28.000 Menschen waren auf den Florida Keys ohne Strom als sich eine Segelyacht mit ihrem Rigg in der Leitung verfing.

Stromleitung, Segelyacht

Die Segelyacht hängt in der Stromleitung. © Keys Energy Services

Stromausfälle sind in den USA nichts Besonderes. Schließlich verlaufen vier Fünftel der Stromleitung oberirdisch und sind extrem verwundbar bei Naturkatastrophen. Allein Hurrikan Harvey schnitt in Texas mehr als eine Million Haushalte für Tage von der Stromzufuhr ab.

Der jüngste Fall auf den Florida Keys ist allerdings für die leidgeprüften Amerikaner doch ungewöhnlich. In 28.000 Haushalten ging plötzlich das Licht aus, ohne dass ein Wirbelsturm über das Land fegte.

 

Der Grund war diesmal eine Segelyacht. Der Energieversorger Keys Energy Services meldete sich mit einem Bild bei seiner Kundschaft. Darauf ist zu sehen, wie eine Segelyacht mit ihrem Rigg in einer Stromleitung hängt.

Wie es genau zu dem Vorfall 12 Meilen südlich von Tavernier auf der Hauptinsel Key Largo gekommen ist, wurde nicht bekannt gemacht. Aber es ist erstaunlich, wie frei zugänglich die Strommasten offenbar im Wasser stehen. Der Crew und dem Boot soll nichts passiert sein. Es wurde schließlich von Rettungsbooten freigeschleppt.

Warum US-Stromleitungen nicht unter Erde liegen

Nicht erst bei diesem Bild stellt sich die Frage, warum es in den USA überhaupt so viele Überland- und offenbar auch Überwasser-Leitungen gibt? Und warum ändert man das nicht, um weitere Schäden zu verhindern? Die Antwort: Es wird schlicht zu teuer. Studien haben ergeben, dass die Kosten für die großflächige Verlegung unter die Erde nicht zu stemmen wären.
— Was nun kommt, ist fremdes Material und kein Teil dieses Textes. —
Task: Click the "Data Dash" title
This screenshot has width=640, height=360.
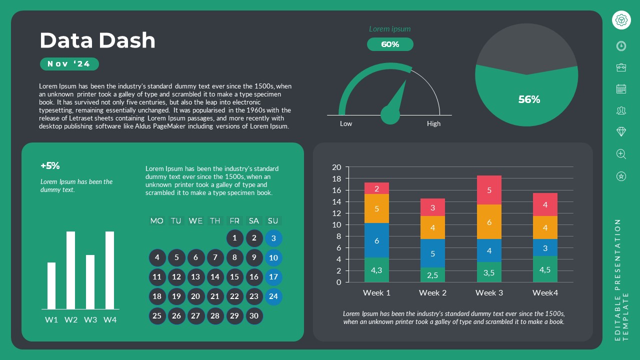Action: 98,40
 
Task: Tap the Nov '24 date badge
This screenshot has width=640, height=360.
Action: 70,64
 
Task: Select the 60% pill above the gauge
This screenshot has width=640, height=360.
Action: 390,44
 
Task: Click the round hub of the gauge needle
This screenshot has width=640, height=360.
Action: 390,114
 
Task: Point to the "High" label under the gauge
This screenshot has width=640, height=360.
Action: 434,124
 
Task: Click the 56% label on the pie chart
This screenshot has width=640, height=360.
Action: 529,100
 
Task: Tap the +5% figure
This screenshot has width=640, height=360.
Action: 50,166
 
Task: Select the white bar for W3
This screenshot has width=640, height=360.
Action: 90,282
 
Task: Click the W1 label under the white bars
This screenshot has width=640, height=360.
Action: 52,320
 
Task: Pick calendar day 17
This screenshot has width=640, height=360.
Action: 274,277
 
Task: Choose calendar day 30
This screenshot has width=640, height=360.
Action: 254,316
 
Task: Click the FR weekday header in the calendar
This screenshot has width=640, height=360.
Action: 234,220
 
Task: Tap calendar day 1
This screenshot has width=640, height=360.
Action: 234,238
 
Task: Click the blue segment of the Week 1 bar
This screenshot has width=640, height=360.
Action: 376,240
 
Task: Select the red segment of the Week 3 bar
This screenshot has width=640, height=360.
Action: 489,190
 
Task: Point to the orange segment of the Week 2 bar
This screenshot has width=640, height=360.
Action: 432,228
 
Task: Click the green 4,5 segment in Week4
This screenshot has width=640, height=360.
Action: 545,270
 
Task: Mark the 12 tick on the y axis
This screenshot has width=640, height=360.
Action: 336,214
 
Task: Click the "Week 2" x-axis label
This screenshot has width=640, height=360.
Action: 432,292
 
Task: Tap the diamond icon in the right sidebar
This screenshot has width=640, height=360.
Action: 621,132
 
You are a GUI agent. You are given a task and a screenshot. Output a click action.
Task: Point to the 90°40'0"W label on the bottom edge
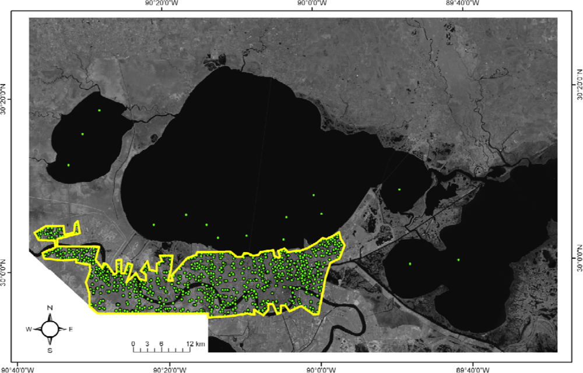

Dabei ist besonders das Energiesystem der Florida Keys Inselkette bekannt für seine Fragilität. Es muss allerdings nicht immer eine Segelyacht sein, die für Ausfälle sorgt. Erst im Dezember 2018 ging in Key West für 10 Minuten das Licht aus. Ein Leguan hatte Schäden in einem Umspannwerk verursacht.